Investigating the synaptic trafficking of AD Biomarker Neuronal Pentraxin 2: Implications for Interneuron and Cholinergic Circuit Dysfunction in Alzheimer’s Disease.

Background: Deficits in interneuron and cholinergic circuits are noted in AD pathology, yet the precise mechanisms of their contribution to cognitive decline in the disease remain elusive. Neuronal Pentraxin 2 (NPTX2), a sensitive marker for synaptic activity and AD progression, is an immediate early gene expressed by pyramidal neurons that functions at excitatory synapses on Parvalbumin interneurons (PV‐IN) to cluster AMPA receptors and strengthen circuit inhibition. NPTX2 is later shed from some synapses into the cerebrospinal fluid (CSF), where reduced NPTX2 levels inversely correlate with hippocampal volume and cognitive performance in individuals with AD/MCI. Recent studies employing NPTX2‐SEP (Super‐Ecliptic pHluorin) as a marker of its synaptic trafficking have suggested that the diurnal oscillation of NPTX2 trafficking is important for circuit refinement, which is crucial for ensemble formation and memory updating.

Method: We aim to investigate the mechanisms of NPTX2 synaptic trafficking by utilizing two‐photon imaging of NPTX2‐SEP in the somatosensory cortex while chemo‐ and optogenetically manipulating PV‐IN and cholinergic circuits, specifically the basal forebrain (BF) and cortical intrinsic cholinergic neurons.

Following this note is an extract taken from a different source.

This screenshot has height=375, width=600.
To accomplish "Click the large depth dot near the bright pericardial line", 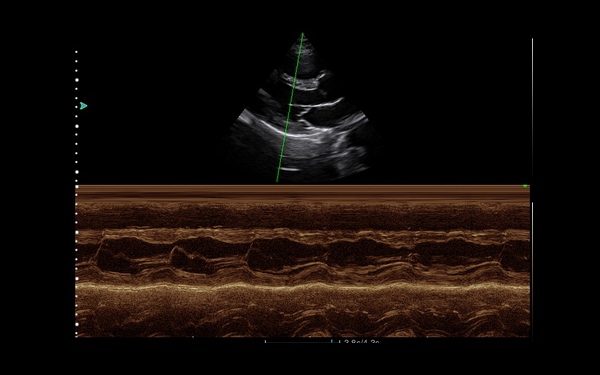I will pyautogui.click(x=77, y=278).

Result: We found that reducing PV‐IN activity leads to rapid shedding of NPTX2, whereas increasing PV‐IN activity results in elevated accumulation of NPTX2 at excitatory synapses on PV‐IN. This suggests that PV‐IN activity is a critical determinant for NPTX2 synaptic exocytosis and shedding and supports a model akin to spike‐timing‐dependent plasticity, wherein synapses are strengthened with correlated pre‐ and postsynaptic activity and weakened when presynaptic activity is not associated with postsynaptic activity. Direct activation of BF cholinergic neurons had minimal effect on NPTX2‐SEP. However, consistent with the observation that activation of nicotinic and muscarinic ACh receptors (AChR) can respectively increase and decrease cortical PV‐IN activity, chemogenetic activation of BF cholinergic neurons with mAChR blocker induced NPTX2 shedding, while nicotine also moderately induced its shedding. Additionally, chemo‐ and optogenetic activation of cortical intrinsic cholinergic interneurons reduced PV‐IN activity and induced NPTX2 shedding.

Conclusion: These results underscore the significant roles of the ACh‐PV pathway in regulating NPTX2 synaptic trafficking and implicate deficits in NPTX2 shedding and circuit refinement due to the failure of the ACh‐PV pathway as a mechanism for cognitive decline in AD.